My cock was unresponsive as I unsheathed it, erect but lacking any of the wonderful sensations stroking it would normally cause.

"Can I invite Galip?" I whispered. "It might help."

"No," Luca snarled, "we cannot have any whisperings about our bedroom dealings. It must be just us this time."

"Fuck..."

Her folds were burning hot as I stuck the tip of my cock into them, almost like she was suffering a fever. It provided some stimulation to my penis, just a little.

"Ugh..." I grunted as I thrust, "you like that?"

Luce rolled her eyes and laid there looking annoyed.

She wasn't giving me a lot to work with. At the very least she could have tied herself up or pretended to be a slave or something exciting, it would have distracted from her awful stench.

Pride has been a common accusation thrown my way, so let this be a lesson that I do possess some degree of humility.
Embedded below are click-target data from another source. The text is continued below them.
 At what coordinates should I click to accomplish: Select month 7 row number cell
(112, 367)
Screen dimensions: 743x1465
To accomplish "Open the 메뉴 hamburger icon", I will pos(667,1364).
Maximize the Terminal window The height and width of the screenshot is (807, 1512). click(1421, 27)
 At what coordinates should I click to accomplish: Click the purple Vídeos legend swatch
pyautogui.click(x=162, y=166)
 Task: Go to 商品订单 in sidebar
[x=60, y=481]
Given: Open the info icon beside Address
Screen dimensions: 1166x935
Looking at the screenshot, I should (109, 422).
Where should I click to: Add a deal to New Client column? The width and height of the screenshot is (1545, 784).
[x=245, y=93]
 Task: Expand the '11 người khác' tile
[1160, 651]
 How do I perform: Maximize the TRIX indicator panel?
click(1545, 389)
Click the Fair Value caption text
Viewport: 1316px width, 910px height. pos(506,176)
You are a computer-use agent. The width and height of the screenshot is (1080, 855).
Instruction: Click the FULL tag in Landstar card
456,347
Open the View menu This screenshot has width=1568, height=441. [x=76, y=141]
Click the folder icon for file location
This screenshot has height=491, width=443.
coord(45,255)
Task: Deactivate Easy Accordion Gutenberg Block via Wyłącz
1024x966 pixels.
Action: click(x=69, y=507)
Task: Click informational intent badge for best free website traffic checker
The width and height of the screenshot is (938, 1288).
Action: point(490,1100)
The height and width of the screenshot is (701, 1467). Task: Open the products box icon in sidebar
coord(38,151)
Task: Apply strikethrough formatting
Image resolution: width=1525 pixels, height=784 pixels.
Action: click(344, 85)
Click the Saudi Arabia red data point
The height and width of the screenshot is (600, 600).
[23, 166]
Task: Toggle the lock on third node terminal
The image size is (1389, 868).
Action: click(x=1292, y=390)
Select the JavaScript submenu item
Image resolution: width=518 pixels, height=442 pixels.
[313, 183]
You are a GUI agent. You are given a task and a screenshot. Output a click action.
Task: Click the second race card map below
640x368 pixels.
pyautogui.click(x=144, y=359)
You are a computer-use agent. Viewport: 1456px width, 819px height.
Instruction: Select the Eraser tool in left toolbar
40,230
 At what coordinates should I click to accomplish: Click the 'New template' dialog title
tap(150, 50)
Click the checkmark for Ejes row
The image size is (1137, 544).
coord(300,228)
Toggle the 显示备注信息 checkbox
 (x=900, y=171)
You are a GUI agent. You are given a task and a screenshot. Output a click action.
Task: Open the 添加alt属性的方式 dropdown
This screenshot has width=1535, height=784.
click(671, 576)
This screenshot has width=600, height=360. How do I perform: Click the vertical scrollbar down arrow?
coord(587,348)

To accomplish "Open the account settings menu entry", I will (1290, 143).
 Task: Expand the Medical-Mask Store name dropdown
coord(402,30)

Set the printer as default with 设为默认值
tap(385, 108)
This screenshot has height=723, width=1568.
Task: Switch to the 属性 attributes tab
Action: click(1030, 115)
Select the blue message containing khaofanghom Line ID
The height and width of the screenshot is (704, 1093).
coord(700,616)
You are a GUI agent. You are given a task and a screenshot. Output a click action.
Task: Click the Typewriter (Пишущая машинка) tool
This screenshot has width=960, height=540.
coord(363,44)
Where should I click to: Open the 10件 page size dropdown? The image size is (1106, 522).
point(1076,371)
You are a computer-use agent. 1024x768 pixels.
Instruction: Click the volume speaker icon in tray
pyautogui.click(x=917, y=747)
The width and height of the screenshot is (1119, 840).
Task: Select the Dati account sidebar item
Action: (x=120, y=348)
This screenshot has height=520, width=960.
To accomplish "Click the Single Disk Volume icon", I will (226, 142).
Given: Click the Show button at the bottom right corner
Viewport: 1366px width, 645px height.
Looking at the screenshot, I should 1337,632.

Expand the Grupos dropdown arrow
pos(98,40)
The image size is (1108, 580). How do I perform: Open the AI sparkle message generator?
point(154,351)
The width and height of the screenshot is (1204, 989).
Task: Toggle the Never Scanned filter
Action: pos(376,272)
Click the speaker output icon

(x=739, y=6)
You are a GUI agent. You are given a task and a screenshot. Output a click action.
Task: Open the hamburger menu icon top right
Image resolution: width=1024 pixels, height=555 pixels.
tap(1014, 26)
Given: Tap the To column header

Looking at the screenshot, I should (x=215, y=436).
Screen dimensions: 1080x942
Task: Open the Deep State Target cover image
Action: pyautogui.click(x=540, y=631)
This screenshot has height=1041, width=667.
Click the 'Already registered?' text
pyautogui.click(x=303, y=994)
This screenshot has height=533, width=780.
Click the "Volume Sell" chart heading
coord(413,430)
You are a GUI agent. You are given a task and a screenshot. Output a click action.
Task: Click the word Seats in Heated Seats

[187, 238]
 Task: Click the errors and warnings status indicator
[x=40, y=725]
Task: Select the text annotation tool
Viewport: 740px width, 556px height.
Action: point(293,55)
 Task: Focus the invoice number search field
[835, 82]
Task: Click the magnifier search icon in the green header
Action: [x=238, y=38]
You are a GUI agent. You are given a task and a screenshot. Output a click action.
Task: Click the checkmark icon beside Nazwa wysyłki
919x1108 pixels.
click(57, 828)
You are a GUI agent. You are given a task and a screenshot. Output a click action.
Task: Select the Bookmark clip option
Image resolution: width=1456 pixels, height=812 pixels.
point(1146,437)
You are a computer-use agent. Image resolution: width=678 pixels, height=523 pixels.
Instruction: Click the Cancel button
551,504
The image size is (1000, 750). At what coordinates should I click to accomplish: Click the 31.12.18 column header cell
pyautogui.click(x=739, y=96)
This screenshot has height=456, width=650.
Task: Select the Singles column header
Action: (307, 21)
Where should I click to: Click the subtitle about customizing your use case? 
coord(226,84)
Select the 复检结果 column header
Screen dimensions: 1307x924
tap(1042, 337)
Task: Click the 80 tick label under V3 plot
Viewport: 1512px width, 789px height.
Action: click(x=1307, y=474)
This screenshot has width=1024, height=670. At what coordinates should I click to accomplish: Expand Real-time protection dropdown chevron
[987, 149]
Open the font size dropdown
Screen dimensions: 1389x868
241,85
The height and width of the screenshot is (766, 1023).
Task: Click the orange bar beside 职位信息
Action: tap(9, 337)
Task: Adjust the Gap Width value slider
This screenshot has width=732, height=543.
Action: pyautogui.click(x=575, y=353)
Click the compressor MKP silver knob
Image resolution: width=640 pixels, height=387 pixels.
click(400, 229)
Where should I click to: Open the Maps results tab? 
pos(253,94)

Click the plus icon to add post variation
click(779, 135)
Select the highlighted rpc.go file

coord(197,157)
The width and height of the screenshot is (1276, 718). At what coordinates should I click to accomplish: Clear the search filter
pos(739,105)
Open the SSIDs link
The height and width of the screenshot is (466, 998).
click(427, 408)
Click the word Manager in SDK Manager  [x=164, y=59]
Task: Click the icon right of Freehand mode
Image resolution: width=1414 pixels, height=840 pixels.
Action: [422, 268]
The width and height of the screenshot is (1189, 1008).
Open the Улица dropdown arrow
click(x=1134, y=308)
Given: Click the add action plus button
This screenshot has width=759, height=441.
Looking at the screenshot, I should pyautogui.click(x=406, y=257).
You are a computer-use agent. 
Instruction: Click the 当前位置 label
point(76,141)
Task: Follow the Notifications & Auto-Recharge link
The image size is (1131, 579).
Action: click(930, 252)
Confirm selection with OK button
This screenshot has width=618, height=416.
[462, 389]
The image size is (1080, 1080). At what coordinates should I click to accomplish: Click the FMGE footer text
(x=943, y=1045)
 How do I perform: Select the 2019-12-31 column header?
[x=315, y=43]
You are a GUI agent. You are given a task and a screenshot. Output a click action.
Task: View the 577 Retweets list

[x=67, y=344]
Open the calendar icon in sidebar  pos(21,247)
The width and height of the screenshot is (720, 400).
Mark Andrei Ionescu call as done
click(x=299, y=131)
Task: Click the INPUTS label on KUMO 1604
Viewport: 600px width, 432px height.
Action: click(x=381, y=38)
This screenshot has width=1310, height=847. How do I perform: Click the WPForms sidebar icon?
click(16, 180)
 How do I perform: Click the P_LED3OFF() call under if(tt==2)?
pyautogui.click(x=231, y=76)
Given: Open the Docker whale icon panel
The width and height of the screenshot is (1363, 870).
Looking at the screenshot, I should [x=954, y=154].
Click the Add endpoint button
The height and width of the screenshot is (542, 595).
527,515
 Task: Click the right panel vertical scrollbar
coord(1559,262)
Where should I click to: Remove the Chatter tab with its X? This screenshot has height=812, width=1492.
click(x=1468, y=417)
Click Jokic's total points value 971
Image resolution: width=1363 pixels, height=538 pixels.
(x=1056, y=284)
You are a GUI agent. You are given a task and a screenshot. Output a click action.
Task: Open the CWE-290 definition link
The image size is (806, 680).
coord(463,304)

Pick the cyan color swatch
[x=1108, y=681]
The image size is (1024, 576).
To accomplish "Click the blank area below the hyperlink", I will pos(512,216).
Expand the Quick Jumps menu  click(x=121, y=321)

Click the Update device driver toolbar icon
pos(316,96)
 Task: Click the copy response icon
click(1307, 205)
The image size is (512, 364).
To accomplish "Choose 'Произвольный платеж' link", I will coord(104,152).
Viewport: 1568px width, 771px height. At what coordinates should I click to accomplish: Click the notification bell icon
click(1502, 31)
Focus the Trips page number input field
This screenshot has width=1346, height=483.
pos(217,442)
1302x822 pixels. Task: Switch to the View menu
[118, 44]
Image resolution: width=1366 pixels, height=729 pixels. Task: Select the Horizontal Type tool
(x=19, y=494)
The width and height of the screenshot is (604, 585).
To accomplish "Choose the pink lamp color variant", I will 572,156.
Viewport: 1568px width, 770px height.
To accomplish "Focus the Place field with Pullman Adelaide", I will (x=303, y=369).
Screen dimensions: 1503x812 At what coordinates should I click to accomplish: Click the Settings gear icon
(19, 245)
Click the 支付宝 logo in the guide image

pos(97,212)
Indeed, I have described in great detail all of my sexual triumphs in this book, so let me be clear that even I am capable of having a bad night in bed.

Let that be a lesson to anyone who believed any slander they might have heard about some of my alleged bedroom activities.

It was a hard, exhausting session and it might have been about half an hour before I finally was able to force a climax. My knot did not swell, but a thin trail of semen squirted out from the tip of my cock into her vagina. I slipped out, gasping.

"Disappointing," Luce muttered contemptuouslyand raised her pelvis into the air, "all that talk of your sexual prowess has been mere boasting, I see."

"It's usually better," I folded my ears back. Luce began thrusting her thighs slowly upward. "What the hell are you doing?"

"Increasing the chance of conception," she gruntedand continued her exercises, "someone didn't do his job and knot me. I'm not going to let this sorry attempt at mating go to waste."

"Can I go now?"

"Yes."

I wasted no time gathering up my clothes, slapping them on, and getting the hell out of there. I was going to be a father, a husband; or else I'd be unlucky and have to mate with that vixen again next heat.

Thanks Vulpa that my flaccid thrusts and tiny spurt were enough to conceive life. But at that moment, I had no idea and dreaded failure.

I spent the rest of the evening in the baths, alone, washing off the scent of sex until I was satisfied it was gone.